■ **EXERCISE INSTRUCTIONS**
For the word "pixels", return each line of the data in which it occurs.

· · · ·

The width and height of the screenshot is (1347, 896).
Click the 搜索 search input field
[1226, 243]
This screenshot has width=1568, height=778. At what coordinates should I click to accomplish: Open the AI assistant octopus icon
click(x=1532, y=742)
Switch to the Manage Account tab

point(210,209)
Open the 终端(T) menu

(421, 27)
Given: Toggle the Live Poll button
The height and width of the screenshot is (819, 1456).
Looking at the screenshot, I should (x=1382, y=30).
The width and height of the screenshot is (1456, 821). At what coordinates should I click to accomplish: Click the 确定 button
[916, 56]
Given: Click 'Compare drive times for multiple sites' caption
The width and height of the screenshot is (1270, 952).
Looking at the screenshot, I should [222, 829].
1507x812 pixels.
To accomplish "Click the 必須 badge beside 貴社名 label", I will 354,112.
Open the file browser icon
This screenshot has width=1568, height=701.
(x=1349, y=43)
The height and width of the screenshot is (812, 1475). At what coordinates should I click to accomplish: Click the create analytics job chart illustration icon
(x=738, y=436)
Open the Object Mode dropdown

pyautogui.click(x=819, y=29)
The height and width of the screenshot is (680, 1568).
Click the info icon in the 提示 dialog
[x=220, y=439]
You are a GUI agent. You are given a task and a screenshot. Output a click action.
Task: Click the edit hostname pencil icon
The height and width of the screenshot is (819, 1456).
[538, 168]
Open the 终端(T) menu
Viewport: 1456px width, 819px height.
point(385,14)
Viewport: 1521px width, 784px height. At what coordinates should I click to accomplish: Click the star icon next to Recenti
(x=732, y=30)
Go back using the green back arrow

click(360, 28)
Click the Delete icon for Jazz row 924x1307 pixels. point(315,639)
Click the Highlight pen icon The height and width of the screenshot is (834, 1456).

· · · ·

■ **TASK RESULT**
1507x812 pixels.
Click the Delete icon for Jazz row 924x1307 pixels. point(315,639)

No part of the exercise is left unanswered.